Paul Stanley’s Soul Station、来日公演への期待 KISS ポール・スタンレーの音楽人生を紐解く

Paul Stanley’s Soul Station、来日公演への期待

 ポール・スタンレーが、来年1月に来日公演を催す。KISSの一員としてではなく、Paul Stanley’s Soul Stationというプロジェクトでライブを行うのだ。
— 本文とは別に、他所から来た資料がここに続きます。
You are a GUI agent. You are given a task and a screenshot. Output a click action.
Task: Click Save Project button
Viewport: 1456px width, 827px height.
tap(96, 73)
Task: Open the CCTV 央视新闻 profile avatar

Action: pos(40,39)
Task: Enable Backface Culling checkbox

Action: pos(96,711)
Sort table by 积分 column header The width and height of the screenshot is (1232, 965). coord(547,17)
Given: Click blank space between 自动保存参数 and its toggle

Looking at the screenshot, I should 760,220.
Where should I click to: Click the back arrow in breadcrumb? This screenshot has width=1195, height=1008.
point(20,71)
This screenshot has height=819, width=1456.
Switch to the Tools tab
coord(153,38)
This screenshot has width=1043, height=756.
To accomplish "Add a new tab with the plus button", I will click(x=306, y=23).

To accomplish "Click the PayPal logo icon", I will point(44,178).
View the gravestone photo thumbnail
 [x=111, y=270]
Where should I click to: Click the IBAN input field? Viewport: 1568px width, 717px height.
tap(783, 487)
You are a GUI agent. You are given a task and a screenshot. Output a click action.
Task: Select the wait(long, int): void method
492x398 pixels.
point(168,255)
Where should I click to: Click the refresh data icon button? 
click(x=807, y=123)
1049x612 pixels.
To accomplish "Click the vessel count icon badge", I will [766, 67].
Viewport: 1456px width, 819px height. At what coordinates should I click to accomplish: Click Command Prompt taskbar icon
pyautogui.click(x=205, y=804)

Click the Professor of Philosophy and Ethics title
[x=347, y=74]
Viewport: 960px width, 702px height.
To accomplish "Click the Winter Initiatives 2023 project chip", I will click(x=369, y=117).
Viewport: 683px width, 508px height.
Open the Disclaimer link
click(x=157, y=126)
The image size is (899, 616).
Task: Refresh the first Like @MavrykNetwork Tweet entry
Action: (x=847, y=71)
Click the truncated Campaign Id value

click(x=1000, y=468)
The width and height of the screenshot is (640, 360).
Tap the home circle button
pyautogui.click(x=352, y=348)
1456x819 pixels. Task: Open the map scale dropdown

ポール・スタンレー(photo by Ross Halfin)

 ポールとともに長年、KISSを率いてきたジーン・シモンズは今年10月、ヘヴィメタルのフェスである『LOUD PARK 17』に出演するため、Gene Simmons Band名義で来日した。ソロ活動である点はそれと同じだが、性格はまるで違う。Paul Stanley’s Soul Stationは、名称からも察せられる通り、ソウルやR&Bを演奏するプロジェクトなのである。しかも、そのライブで披露するのは、The Temptations、The Jackson 5、The Miracles、アル・グリーンなど、このジャンルにおけるクラシックのカバーだ。従来の彼のイメージとは、異なる方向性である。

 ポールは、自らの音楽人生の大半をハードロックバンドであるKISSに捧げてきた。ソロアルバムは1978年の『Paul Stanley』、2006年の『Live to Win』しか発表していないし、それら2作ともハードロックの範疇にある内容だった。

 KISSといえば1974年のデビュー以来、メンバー全員が顔に奇矯なメイクを施し、パイロテクニクスを多用した派手なステージを見せるショーマンシップで人気を得てきた。何度かメンバーが交代し、1980年代にはノーメイクの時期もあったが、ポールとジーンの2人でずっとバンドを引っ張ってきた。

 このうちジーンは、長い舌をチロチロと出して血糊を垂らし、口から炎を吹き、コウモリのごとくフライングする役回りである。そのキャラクターは、ザ・デーモンと呼ばれる。一方、右目の周りに星型をペイントしたポールはザ・スターチャイルドと呼ばれ、貴公子的な立場だ。KISSでは曲によってメンバーが交代でリードボーカルを担当するが、メインのボーカリストはポールである。2人は、コミックブックから飛び出てきたような一風変わったキャラクターとして音楽界に存在してきた。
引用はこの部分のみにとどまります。